El Cabo Trim

[Corporal Trim]. Per­sonaje de la novela Vida y opiniones de Tristán Shandy (v.), de Lawrence Sterne (1713-1768). Cabo del ejército inglés du­rante la campaña de Flandes, Trim — cuyo verdadero nombre es James Butler — se queda inválido a consecuencia de las heri­das recibidas en la batalla de Landen.

El capitán de su compañía, Tobías Shandy (v. Tío Tobías), atraído por su buen ca­rácter y su desenvoltura y habilidad, lo toma a su servicio; Trim acompaña a su amo por todas partes, sea en la guarnición o en el campamento, en calidad de barbe­ro, ayuda de cámara, cocinero o sastre, y cuando, casi dos años después, Tobías es a su vez herido, se convierte primeramente en su fiel enfermero y luego colabora acti­vamente en su ocupación predilecta, cons­truyendo y demoliendo para aquél toda cla­se de planos y fortificaciones e inventando siempre nuevos recursos para dar mayor veracidad al juego.

Cuando el capitán «si­tia» a la viuda Wadman, también él, con su mejor indumentaria, ataca a la camarera de ésta, Bridget; pero cuando su señor se aleja, «cambia el asedio por el bloqueo», y, dejando de frecuentar la casa, se limita a esperar a Bridget en la calle y a llevarla de paseo por entre los restos de las forti­ficaciones demolidas. Ama a su dueño con un afecto tierno y fiel, que ve sinceramente correspondido; como Tobías, también él es cándido, ingenuo, bueno y siempre dis­puesto a ayudar a los infelices y a verter una lágrima sobre sus desventuras.

Su cul­tura es bastante limitada: conoce, en efec­to, el catecismo a la perfección, pero debe recitarlo de corrido y a compás, como si realizase un ejercicio militar; no obstante, le gusta discursear y se precia de una cier­ta elocuencia, por lo que su único defecto es, precisamente, el de complacerse dema­siado en escucharse y «le encanta sobre­manera poner su lengua en movimiento»; charla infatigablemente y a cada momento intercala en su discurso respetuosas reve­rencias y la expresión «si así place a Vuestro Honor».

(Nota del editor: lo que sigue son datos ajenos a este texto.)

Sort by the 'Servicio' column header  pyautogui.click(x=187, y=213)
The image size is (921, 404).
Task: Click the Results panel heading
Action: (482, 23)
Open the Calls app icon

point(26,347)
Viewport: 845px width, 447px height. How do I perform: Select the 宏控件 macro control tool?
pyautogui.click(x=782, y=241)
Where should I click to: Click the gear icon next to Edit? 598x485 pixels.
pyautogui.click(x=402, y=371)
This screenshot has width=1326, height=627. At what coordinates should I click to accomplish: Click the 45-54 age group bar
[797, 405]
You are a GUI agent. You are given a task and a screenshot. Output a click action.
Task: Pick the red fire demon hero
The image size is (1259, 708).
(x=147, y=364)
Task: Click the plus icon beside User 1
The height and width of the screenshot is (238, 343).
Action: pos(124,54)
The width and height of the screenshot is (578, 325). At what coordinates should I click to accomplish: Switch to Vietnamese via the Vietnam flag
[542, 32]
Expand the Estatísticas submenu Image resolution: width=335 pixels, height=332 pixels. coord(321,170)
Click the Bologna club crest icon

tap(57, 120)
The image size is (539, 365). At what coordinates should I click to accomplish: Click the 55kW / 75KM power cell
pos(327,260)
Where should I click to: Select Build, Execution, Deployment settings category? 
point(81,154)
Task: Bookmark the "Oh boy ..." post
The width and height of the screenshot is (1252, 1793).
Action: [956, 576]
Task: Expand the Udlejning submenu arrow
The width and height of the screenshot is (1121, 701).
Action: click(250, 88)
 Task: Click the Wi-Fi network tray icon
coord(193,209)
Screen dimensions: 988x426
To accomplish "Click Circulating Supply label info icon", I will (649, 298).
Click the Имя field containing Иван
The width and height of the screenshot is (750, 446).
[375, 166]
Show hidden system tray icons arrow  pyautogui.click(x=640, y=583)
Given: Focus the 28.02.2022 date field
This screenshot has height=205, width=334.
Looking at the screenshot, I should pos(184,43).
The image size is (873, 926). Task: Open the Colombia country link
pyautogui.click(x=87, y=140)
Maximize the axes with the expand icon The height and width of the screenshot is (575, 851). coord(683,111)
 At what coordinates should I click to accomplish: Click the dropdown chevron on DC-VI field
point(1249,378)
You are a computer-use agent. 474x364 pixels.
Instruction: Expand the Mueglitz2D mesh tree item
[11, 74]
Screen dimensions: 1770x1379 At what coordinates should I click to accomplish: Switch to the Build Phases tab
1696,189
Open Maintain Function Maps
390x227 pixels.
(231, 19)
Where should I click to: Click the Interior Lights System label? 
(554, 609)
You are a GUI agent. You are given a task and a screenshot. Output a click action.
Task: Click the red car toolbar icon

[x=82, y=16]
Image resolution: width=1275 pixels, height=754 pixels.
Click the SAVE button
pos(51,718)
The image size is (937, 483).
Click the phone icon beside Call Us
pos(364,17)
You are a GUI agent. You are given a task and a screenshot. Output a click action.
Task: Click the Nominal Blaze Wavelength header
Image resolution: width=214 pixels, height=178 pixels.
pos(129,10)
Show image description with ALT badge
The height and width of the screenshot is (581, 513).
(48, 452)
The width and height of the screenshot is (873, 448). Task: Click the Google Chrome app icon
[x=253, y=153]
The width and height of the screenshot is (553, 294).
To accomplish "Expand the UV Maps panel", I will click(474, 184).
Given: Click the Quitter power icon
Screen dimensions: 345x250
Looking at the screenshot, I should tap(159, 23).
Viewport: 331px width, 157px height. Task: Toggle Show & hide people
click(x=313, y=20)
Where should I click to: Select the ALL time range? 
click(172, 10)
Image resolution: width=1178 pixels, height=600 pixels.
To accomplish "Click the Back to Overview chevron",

Tobías le deja hablar a placer y se divierte escuchando las histo­rietas que le cuenta, todas verídicas — si exceptuamos una «acerca del rey de Bohe­mia y sus siete castillos» que nunca con­sigue narrar entera por las continuas interrupciones de su señor — por cuanto se re­fieren a su vida: como la que se refiere a su amor, el único, por una beata flamenca que curó su herida, y la de su hermano Tom, quien, empleado en Lisboa como cria­do, se casó con la viuda de un judío ne­gociante de salchichas y luego, sin que se sepa cómo, acabó en las cárceles de la In­quisición.

Se trata, pues, de una figura viva y completa que ayuda a poner de re­lieve, con sus cualidades, el generoso y tierno candor de Tío Tobías.